- What is the difference between Physics 40 and Physics 41?
- What is the difference between Physics 10 and Physical Science 11?
- How do I get a prerequisite block removed?
- Can I take Physics 4C and Physics 4D at the same time?
- Do I have to take the lab?
- Can I get AP credit?
Physics 40 and Physics 41 are designed for students who would like to take the physics 2 series or the physics 4 series, but have never had a physics class before, or would like a refresher course. Both classes are transferable to the UC or CSU systems. Typically students are encouraged to take physics 40 as preparation for the physics 2 series and physics 41 as preparation for the physics 4 series. Physics 41 is generally taught at a higher math level and includes some reference to calculus. If you are planning on taking the Physics 4 series but cannot fit PHYC 41 in your schedule it would be appropriate to take PHYC 40.
Both classes are conceptual introductions to physics or physical science. Emphasis on topics that lead to a better understanding of our technological society and physical environment. Both Conceptual Physics and Conceptual Physical Science were developed by Paul Hewitt an emeritus professor of Physics at CCSF. Neither course has a math prerequisite although ratios and some simple algebra are used. Equations are used as guides for thinking and not for "plug and chug" exercises.
Conceptual Physics covers topics in physics including motion, forces, energy, heat, sound, light and nuclear physics. Conceptual Physical Science covers a shorter version of the physics topics in addition to topics in Chemistry, Earth Science, and Astronomy.
If you received a message when you register that states that you have a pre-requisite block and you feel that it is an error, please contact the department chair. This may happen if you have taken a course at a different school and you have not transferred the course to CCSF. If that is the case, send a copy of your transcript, your CCSF student ID number, and the CCSF physics course that you would like to add to the department chair. It can usually be cleared up within a day or two.
Strong students may be allowed to take the last two semesters concurrently. The lab class is a co-requisite of its corresponding lecture and a required component for transfer in almost all cases. Contact the department chair if you believe you may be an exception.
Physics 10 and Physical Science 11 may be transferred without the corresponding lab class.
For the Physics 4 and Physics 2 series, lab classes are co-requisites of their corresponding lectures and a required component for transfer in almost all cases.
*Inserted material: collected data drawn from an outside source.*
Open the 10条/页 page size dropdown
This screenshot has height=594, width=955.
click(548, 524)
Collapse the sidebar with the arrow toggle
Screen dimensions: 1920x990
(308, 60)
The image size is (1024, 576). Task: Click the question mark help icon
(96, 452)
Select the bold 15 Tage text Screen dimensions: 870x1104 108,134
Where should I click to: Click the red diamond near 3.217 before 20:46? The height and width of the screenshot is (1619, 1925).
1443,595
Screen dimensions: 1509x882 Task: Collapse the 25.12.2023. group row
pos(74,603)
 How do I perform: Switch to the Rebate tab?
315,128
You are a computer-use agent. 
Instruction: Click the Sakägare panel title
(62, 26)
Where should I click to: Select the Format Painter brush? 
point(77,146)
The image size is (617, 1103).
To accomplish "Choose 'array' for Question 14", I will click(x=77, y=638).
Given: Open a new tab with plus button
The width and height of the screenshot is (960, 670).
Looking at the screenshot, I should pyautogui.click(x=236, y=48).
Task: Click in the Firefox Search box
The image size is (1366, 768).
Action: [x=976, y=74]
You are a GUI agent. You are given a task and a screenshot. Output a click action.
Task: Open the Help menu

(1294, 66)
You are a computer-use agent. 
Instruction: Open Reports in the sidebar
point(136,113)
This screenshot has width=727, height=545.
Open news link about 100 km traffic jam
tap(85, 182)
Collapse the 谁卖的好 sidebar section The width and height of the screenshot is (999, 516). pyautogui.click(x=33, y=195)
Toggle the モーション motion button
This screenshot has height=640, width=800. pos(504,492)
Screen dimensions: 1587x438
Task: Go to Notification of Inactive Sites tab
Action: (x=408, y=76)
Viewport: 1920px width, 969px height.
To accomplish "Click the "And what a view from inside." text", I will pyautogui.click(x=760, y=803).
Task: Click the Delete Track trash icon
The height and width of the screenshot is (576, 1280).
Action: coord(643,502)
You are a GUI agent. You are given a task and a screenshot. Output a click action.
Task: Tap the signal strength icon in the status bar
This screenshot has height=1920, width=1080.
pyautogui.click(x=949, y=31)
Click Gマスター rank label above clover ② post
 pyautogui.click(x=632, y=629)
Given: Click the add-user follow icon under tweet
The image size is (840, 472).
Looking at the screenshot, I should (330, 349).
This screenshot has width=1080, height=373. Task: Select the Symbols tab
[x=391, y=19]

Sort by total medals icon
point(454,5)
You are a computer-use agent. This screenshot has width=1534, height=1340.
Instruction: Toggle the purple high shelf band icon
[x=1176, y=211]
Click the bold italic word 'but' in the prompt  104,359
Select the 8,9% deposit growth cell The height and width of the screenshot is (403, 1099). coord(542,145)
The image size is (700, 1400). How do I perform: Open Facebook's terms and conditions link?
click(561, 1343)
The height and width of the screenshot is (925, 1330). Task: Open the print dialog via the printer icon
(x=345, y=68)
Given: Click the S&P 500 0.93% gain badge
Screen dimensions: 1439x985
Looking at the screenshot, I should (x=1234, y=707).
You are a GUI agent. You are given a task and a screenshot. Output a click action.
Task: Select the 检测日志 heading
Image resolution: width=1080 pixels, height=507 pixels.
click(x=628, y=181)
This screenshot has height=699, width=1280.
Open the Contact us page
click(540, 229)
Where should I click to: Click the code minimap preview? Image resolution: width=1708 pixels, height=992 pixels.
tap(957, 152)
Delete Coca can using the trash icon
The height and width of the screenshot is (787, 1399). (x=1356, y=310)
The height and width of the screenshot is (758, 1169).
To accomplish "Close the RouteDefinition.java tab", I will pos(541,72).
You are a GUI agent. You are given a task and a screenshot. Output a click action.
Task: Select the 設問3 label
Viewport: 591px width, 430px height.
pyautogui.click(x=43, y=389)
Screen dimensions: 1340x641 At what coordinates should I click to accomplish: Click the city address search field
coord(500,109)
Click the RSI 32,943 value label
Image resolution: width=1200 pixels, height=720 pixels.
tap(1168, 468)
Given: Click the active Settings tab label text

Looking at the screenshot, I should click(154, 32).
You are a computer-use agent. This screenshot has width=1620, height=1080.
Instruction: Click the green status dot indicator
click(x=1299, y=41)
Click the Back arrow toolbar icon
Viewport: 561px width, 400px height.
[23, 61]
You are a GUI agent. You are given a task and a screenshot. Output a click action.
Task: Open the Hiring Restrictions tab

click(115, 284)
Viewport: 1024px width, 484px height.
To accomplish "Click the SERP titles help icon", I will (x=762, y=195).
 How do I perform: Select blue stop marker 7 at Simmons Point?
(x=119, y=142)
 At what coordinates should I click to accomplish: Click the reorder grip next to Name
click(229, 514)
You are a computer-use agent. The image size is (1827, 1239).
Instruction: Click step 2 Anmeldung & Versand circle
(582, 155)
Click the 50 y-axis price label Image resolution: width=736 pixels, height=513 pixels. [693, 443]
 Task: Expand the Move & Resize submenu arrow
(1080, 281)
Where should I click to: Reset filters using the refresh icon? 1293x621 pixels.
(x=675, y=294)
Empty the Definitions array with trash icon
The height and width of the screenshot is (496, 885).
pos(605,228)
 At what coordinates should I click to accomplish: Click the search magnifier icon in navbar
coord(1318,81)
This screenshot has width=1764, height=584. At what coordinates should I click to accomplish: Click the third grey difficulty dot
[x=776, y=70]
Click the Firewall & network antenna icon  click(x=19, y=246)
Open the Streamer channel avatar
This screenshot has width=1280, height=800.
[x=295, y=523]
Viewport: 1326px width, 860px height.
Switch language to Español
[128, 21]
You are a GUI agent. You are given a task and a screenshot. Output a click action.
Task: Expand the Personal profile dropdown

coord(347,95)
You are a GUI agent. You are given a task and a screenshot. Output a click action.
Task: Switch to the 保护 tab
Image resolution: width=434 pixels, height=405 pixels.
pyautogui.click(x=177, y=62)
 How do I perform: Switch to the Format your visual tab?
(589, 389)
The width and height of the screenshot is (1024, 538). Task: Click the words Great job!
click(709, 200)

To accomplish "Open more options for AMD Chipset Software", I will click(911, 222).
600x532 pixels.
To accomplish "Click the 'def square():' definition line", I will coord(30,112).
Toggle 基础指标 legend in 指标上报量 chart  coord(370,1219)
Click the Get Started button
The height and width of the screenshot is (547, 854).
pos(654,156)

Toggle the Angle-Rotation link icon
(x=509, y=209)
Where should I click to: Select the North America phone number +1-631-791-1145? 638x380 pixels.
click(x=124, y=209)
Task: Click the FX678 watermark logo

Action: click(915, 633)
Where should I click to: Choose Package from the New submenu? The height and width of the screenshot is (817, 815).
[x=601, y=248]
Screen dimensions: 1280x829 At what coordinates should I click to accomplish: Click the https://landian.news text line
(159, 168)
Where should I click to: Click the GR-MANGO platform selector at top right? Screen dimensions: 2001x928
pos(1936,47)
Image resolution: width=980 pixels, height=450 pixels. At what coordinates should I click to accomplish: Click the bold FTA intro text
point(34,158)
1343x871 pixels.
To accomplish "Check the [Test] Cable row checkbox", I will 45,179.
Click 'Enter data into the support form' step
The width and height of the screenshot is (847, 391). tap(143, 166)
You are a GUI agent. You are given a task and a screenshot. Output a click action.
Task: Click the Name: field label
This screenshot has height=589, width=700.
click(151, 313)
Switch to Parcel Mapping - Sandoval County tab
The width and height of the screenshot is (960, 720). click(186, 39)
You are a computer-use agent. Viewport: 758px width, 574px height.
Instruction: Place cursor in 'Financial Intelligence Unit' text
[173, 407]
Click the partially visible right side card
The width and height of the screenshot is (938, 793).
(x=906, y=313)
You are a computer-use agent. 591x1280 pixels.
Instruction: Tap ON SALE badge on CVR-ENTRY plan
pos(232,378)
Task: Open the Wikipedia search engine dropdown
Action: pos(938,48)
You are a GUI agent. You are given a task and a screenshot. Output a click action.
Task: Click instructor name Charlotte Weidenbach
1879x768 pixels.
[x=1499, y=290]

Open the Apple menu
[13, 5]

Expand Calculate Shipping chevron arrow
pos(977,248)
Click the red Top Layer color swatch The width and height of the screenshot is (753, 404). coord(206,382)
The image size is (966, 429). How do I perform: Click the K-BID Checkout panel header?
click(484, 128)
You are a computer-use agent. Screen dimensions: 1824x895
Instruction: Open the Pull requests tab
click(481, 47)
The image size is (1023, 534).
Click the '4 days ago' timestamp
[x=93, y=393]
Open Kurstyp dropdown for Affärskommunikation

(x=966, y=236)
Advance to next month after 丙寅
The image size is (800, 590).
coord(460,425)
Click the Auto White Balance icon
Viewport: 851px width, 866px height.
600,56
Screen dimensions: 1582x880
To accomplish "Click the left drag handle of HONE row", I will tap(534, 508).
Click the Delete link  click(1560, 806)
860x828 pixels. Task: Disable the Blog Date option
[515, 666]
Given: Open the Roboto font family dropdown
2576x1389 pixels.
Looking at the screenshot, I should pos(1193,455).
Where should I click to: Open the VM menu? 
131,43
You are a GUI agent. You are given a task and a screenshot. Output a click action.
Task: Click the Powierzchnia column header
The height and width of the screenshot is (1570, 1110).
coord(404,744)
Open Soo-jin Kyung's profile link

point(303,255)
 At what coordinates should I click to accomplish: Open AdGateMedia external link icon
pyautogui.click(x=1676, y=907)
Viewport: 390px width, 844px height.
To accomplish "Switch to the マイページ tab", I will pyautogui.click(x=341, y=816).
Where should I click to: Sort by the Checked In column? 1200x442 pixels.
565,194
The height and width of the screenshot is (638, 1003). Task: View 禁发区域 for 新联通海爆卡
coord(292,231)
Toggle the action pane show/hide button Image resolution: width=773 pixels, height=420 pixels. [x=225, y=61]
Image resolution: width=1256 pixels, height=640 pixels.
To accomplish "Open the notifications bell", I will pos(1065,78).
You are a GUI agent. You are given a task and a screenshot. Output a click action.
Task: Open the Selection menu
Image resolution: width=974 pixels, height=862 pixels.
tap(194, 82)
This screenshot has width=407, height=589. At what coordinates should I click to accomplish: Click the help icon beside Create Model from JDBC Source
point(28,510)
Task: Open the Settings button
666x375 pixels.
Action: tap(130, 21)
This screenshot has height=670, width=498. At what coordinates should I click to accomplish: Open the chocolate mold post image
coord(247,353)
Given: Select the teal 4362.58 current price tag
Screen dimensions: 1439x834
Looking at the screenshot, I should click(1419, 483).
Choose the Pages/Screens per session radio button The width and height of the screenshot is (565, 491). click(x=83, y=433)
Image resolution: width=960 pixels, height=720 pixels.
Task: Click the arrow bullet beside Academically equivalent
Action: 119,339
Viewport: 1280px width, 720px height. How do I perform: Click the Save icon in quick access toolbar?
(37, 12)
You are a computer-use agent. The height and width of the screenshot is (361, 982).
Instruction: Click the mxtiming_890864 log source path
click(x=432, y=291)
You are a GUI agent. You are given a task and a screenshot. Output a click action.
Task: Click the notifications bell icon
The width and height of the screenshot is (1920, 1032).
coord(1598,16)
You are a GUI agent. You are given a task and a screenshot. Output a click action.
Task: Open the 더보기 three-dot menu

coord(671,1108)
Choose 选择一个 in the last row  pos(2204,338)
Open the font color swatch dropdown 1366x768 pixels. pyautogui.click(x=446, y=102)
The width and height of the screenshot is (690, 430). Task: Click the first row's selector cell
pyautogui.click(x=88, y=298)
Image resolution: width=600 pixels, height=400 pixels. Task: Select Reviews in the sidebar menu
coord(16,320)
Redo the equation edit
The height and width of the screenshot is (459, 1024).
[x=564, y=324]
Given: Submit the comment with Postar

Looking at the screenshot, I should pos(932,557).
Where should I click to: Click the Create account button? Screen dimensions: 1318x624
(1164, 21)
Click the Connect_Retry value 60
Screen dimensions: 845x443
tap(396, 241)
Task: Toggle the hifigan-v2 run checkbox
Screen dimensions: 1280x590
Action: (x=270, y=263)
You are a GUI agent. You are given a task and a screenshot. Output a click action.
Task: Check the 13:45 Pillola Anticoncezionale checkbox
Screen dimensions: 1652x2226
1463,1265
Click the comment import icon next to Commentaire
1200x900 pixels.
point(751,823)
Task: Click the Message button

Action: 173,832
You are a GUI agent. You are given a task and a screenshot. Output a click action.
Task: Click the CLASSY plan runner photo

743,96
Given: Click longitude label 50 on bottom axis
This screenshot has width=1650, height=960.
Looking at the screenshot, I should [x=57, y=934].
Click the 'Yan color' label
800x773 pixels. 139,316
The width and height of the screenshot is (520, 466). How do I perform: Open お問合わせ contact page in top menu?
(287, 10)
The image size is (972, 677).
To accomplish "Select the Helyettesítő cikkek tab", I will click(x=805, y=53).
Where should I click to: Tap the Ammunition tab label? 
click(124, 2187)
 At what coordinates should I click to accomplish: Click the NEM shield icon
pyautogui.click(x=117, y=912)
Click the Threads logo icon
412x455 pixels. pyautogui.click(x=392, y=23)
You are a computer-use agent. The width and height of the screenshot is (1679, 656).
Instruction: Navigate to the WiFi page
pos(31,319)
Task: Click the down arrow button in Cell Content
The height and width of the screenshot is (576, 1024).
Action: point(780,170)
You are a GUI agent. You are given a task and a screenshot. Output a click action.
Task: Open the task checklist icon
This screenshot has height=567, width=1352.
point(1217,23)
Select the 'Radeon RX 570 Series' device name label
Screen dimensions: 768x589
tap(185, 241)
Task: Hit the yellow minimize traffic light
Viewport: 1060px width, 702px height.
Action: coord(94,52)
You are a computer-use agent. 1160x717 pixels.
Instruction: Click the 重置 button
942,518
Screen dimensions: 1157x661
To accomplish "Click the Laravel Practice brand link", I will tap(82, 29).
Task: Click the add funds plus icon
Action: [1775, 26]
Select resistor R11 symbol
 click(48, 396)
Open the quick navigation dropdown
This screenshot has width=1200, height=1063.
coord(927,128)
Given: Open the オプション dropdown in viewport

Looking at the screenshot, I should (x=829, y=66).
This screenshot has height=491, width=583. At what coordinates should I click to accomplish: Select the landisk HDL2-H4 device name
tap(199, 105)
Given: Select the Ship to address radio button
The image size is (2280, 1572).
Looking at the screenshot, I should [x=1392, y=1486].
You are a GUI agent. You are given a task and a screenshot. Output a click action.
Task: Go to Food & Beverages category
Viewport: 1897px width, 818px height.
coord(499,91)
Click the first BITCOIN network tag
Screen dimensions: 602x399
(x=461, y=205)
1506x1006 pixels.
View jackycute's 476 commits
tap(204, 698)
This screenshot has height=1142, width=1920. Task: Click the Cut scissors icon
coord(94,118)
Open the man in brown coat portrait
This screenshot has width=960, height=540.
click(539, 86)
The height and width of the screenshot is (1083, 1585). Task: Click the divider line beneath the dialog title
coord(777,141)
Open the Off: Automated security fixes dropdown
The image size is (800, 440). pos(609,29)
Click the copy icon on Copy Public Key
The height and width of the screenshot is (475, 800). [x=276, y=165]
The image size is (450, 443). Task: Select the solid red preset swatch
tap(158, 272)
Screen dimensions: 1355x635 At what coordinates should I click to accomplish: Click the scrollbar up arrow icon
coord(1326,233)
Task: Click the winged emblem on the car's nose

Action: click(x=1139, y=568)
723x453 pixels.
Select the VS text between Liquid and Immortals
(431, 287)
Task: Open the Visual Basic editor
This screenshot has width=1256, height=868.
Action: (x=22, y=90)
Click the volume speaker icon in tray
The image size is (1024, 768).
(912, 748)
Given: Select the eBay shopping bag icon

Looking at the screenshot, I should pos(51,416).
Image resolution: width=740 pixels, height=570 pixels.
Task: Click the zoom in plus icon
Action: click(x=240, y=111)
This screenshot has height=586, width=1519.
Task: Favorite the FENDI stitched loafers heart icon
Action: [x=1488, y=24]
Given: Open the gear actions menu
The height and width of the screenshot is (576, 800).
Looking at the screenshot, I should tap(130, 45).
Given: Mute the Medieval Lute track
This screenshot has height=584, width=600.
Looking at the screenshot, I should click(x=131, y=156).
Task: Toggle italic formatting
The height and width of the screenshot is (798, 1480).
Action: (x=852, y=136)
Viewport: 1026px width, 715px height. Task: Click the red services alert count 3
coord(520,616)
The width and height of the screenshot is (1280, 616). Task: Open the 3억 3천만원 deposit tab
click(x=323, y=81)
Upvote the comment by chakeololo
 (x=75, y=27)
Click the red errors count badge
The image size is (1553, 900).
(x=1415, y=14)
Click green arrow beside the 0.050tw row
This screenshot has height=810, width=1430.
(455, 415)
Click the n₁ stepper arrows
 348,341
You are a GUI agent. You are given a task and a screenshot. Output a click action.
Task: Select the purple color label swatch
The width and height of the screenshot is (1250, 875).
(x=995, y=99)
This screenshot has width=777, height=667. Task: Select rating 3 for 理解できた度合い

Contact the department chair if you believe you may be an exception.
Can I get AP credit?
The policy for AP tests is in the CCSF Catalog.
Physics B 3/4/5, 3 units, consult with the department chair.
Physics C Mechanics 3/4/5, 3 units, consult with the department chair.
Physics C Electricity and Magnetism 3/4/5, consult with the department chair.
The reason for the consultation with the department chair is that AP test policy varies widely for different 4 year institutions. As of Fall 2011 these are examples of different policies:
SFSU requires a 3 or better on the Physics B test for the equivalent of Physics 2A at CCSF, or a 4 or better on the Physics C Mechanics test for the equivalent of Physics 4A at CCSF, note that neither of these include the labs at CCSF.
UC Berkeley requires Physics C, both tests: Sum of scores 9 or higher for the equivalent of Physics 4A and 4AL at CCSF.